# PAGE EXCERPT
......
Re: Nutch Crawl Question

Ian Holsman Tue, 17 Apr 2007 19:39:28 -0700

I'll try

First.. I don't use 'crawl' I do it the long winded way i find itworks better.from what I can guess, I'm thinking you haven't modified the regex-urlfilter.txt file to allow yahoo to be crawled.

you would need to add
+^http://([a-z0-9]*\.)*yahoo.com/

the easiest documentation on how to get all this working isdocumented here: http://blog.foofactory.fi/2007/02/online-indexing-integrating-nutch-with.html


page down to the section 'setting up nutch'
and follow the 4 step process documented there.

just change the last nutch from:

bin/nutch org.apache.nutch.indexer.SolrIndexer $BASEDIR/crawldb$BASEDIR/linkdb $SEGMENT


to
bin/nutch index $BASEDIR/crawldb $BASEDIR/linkdb $SEGMENT

and it should do all the right things.


regards
Ian
(ps... I'm no expert, just 1-2 steps ahead of where you are)

On 18/04/2007, at 12:12 PM, Meryl Silverburgh wrote:

Ian,

can you please help me with my problem too?

i am trying to setup nutch 0.9 to crawl www.yahoo.com.
I am using this command "bin/nutch crawl urls -dir crawl -depth 3".

But after the command, no links have been fetch.

the only strange thing I see in the hadoop log is this warning:

2007-04-16 23:22:48,062 WARN  regex.RegexURLNormalizer - can't find
rules for scope 'outlink', using default

Is that something I need to setup before www.yahoo.com can be crawled?

Here is the output:
crawl started in: crawl
rootUrlDir = urls
threads = 10
depth = 3
Injector: starting
Injector: crawlDb: crawl/crawldb
Injector: urlDir: urls
Injector: Converting injected urls to crawl db entries.
Injector: Merging injected urls into crawl db.
Injector: done
Generator: Selecting best-scoring urls due for fetch.
Generator: starting
Generator: segment: crawl/segments/20070416230326
Generator: filtering: false
Generator: topN: 2147483647
Generator: jobtracker is 'local', generating exactly one partition.
......
# MATERIAL SUPPLIED
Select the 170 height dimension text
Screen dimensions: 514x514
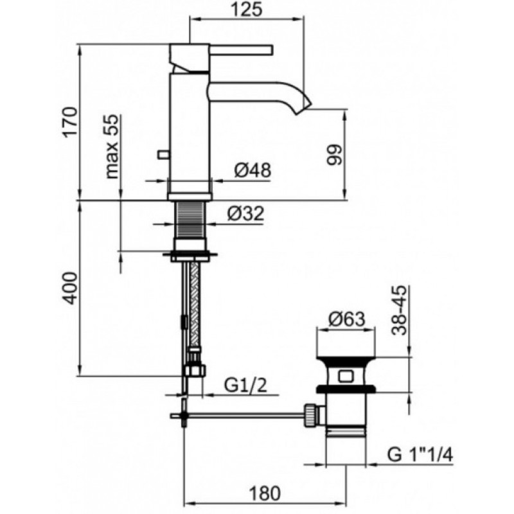coord(71,121)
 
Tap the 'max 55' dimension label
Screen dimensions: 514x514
coord(112,146)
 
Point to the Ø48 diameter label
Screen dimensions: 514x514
coord(253,170)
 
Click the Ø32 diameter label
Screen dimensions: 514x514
coord(245,214)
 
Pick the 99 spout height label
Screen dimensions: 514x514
coord(335,154)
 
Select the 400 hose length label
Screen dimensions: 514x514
coord(71,288)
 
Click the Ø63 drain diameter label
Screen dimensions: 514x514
coord(347,318)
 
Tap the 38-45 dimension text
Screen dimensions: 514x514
coord(399,310)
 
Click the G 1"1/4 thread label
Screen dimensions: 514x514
coord(420,455)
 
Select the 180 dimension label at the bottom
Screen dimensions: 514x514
coord(265,493)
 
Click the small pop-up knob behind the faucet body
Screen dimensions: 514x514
coord(163,154)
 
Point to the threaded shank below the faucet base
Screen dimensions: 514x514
coord(191,220)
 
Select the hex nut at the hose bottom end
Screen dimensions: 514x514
coord(195,371)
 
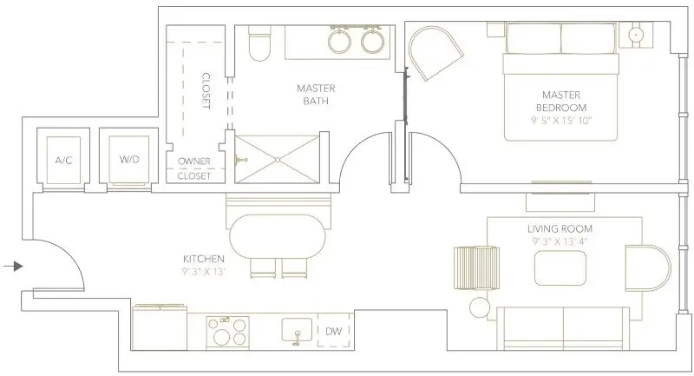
......
# DIRECTIVES
**1)** Edit the Nutch crawl thread from "and it should" to "my problem too?", putting "specialist" in place of "expert".
**2)** In the Nutch crawl thread, which file does Ian guess was not modified to allow yahoo to be crawled?
None of the rows is needed for this work.

# RESULTS FOR EACH TASK
**1)**
and it should do all the right things.


regards
Ian
(ps... I'm no specialist, just 1-2 steps ahead of where you are)

On 18/04/2007, at 12:12 PM, Meryl Silverburgh wrote:

Ian,

can you please help me with my problem too?

**2)** regex-urlfilter.txt